On the 25th of January 2016, a team of scientists from the Wyss Institute and Harvard University School of Engineering and Applied Sciences introduced a new 4D printing technique based on a single material: hydrogel. This composite structure is made of a gel-like ink combined with tiny fibers of cellulose. It can mimic plant movements and change shape when put into water, offering significant perspectives for transformable architectures.
4D Printing OK…But For What Purpose?
Applications are already being explored in everything from aeronautics to sneakers. The military has given a grant to Harvard and two other universities to explore the possibility of self-creating 4D objects for tactical situations, shelter creation and self-assembling bridges. Large-scale use is still a long way off, but some companies already have expressed interest in the use of such materials in infrastructure. One immediate example is the development of construction materials that adapt to disaster scenarios or extreme environmental changes.
Tibbits came up with the idea for using this technology in sneakers.

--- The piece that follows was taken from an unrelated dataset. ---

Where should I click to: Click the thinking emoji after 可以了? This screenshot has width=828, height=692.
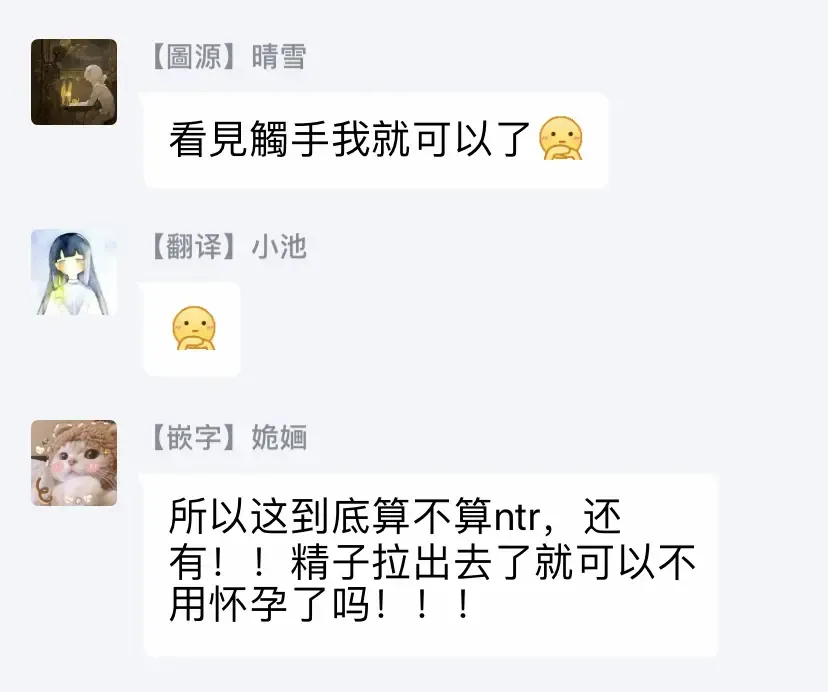(560, 138)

He explained that his shoes should behave as running shoes when running but when the wearer plays basketball, for example, the same shoes would offer better ankle support. They might also become waterproof when worn in the rain. “It’s not like the shoe would understand that you’re playing basketball, of course, but it can tell what kind of energy or what type of forces are being applied by your foot. It could transform based on pressure. Or it could be moisture or temperature change.”
With all the potential implications, it’s likely that this technology has the potential to completely change our idea of material creation and engineering.